Principal Trading Market” means, (i) if the Holder elects to receive Warrant Shares upon an exercise of this Warrant pursuant to CDS or the Holder does make any election, the Trading Market relating to such exercise shall refer to the principal Trading Market in Canada, and (ii) if the Holder elects to receive Warrant Shares upon an exercise of this Warrant pursuant to DTC, the Trading Market relating to such exercise shall refer to the principal Trading Market in the United States.
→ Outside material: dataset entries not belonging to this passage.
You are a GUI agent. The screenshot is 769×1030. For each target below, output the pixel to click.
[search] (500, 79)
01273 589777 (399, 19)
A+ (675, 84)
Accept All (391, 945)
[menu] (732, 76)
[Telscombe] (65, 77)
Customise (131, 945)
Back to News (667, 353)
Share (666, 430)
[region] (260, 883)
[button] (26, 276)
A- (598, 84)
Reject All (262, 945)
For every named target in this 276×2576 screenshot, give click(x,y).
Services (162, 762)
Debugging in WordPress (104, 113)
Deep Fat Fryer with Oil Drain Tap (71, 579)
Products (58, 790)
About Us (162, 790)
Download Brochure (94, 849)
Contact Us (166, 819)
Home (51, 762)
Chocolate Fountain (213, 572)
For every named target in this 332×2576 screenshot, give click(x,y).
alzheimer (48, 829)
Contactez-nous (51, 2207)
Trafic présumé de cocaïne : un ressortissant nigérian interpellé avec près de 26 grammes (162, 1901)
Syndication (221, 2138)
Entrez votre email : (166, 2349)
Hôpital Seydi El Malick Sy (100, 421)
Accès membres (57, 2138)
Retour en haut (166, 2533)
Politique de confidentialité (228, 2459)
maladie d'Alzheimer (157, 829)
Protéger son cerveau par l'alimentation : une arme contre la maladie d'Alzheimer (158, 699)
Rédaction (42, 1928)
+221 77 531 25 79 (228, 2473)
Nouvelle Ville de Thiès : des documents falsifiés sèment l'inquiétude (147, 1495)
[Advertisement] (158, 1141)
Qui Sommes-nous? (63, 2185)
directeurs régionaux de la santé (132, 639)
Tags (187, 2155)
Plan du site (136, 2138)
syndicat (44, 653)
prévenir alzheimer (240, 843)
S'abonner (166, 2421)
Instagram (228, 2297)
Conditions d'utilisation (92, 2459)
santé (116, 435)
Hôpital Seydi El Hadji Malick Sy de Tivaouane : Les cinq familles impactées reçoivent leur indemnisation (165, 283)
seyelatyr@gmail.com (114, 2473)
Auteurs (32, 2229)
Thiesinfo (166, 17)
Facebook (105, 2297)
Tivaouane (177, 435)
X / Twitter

For the avoidance of doubt, the Principal Trading Market may change from time to time and the Holder may elect to receive its Warrant Shares for each exercise of the Warrant via CDS or DTC despite choosing a different settlement platform for prior exercises.

 

Trading Day” means a day on which the Principal Trading Market is open for trading.

 

Trading Market” means any of the following markets or exchanges on which the Common Shares is listed or quoted for trading on the date in question: the Canadian Securities Exchange, the NYSE American, the Nasdaq Capital Market, the Nasdaq Global Market, the Nasdaq Global Select Market, or the New York Stock Exchange, OTCQB or OTCQX (or any successors to any of the foregoing).

 

VWAP” means, for any date, the price determined by the first of the following clauses that applies: (a) if the Common Shares are then listed or quoted on a Trading Market, the daily volume weighted average price of the Common Shares for such date (or the nearest preceding date) on the Principal Trading Market on which the Common Shares then listed or quoted as reported by Bloomberg L.P. (based on a Trading Day from 9:30 a.m. (New York City time) to 4:02 p.m. (New York City time)), (b) if OTCQB or OTCQX and not the Principal Trading Market, the volume weighted average price of the Common Shares for such date (or the nearest preceding date) on OTCQB or OTCQX as applicable, (c) if the Common Shares are not then listed or quoted for trading on OTCQB or OTCQX and if prices for the Common Shares are then reported on the Pink Open Market (or a similar organization or agency succeeding to its functions of reporting prices), the most recent bid price per Common Share so reported, or (d) in all other cases, the fair market value of a Common Share as determined by an independent appraiser selected in good faith by the Subscribers of a majority in interest of the Securities then outstanding and reasonably acceptable to the Company, the fees and expenses of which shall be paid by the Company.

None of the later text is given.